Security technology news fell on both ends of the surveillance spectrum. Microsoft confirmed in May 2026 that SMS two-factor authentication is being eliminated from all personal Microsoft accounts — permanently — by the end of 2026. The replacement is passkeys, the Microsoft Authenticator app, and verified email. Meanwhile, the FBI Directorate of Intelligence published a formal Request for Proposals on 14 May seeking nationwide, near-real-time access to automated license plate reader (ALPR) data, covering at least 75% of locations across the country. The bureau is willing to spend up to $36 million.
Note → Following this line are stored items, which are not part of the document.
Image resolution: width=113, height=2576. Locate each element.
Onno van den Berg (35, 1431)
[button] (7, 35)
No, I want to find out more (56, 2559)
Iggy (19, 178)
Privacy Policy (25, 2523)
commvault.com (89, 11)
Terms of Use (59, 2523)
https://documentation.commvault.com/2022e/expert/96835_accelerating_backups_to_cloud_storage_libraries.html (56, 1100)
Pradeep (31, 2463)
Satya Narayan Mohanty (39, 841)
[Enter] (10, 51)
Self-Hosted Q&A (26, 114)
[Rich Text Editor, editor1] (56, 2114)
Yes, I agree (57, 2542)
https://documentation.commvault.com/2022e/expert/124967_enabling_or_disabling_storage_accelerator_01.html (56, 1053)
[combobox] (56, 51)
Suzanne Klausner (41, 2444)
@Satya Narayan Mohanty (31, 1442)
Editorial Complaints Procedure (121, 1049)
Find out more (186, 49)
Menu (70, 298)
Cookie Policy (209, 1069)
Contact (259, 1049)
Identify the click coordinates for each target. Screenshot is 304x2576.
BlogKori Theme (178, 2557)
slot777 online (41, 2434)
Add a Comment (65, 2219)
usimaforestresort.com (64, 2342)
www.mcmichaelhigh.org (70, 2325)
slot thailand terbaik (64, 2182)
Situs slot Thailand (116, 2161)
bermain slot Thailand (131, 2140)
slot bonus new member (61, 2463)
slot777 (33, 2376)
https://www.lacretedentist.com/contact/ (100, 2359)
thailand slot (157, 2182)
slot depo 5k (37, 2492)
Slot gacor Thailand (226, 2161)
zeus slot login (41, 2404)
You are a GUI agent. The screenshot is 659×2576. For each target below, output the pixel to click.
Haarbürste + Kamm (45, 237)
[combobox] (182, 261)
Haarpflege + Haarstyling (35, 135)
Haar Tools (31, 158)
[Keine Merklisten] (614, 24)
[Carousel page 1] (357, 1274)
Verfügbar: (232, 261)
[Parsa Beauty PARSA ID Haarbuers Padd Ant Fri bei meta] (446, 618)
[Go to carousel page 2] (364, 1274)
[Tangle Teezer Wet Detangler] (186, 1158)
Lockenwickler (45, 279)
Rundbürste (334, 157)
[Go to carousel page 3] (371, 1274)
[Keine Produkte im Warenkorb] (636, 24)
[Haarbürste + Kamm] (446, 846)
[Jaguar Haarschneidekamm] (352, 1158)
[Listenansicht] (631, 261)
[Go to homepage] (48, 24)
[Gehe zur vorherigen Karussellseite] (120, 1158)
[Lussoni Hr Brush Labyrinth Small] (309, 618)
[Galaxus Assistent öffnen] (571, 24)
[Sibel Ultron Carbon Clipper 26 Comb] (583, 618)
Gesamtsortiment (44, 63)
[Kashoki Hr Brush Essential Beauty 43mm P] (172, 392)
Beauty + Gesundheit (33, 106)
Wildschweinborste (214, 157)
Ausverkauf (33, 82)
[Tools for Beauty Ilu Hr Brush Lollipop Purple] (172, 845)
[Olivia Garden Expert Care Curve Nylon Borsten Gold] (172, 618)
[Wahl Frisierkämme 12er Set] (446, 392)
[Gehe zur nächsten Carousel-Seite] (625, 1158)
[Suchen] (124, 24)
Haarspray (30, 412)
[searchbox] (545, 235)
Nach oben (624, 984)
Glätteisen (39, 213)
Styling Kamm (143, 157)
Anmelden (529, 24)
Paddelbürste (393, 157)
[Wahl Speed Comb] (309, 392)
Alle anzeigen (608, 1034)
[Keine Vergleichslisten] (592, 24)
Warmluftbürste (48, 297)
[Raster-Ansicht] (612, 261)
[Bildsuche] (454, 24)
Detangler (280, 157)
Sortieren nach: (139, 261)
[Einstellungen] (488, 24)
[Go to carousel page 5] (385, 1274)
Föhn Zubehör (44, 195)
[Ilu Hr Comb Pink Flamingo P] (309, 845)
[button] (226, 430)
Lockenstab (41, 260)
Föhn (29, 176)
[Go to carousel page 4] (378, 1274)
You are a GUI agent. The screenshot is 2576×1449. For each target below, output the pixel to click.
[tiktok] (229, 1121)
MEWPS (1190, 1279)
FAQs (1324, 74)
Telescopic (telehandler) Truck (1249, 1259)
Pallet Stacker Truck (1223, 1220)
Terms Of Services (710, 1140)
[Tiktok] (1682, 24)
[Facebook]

Together, the two stories describe a week when security technology moved in two opposite directions simultaneously — one tightening the protection of personal accounts, the other proposing the most expansive vehicle surveillance programme in US history.
What’s Happening & Why It Matters
Microsoft Ends SMS 2FA: The Decision Is Final
Microsoft made the announcement on its Security Blog. The company stated its conclusion plainly. “SMS-based authentication is a leading source of fraud.” Starting immediately, new personal Microsoft accounts can no longer add SMS as a security method. Existing accounts lose SMS authentication entirely by the end of 2026. The phase-out affects hundreds of millions of users across Outlook.com, OneDrive, Xbox, Skype, and all consumer Microsoft 365 services. Microsoft set the full direction explicitly. “By moving to passwordless accounts, passkeys, and verified email, we’re helping you stay ahead of evolving threats while making account access simpler and more seamless.” That is not a security product update. It is an architectural shift in how identity works across the Windows ecosystem.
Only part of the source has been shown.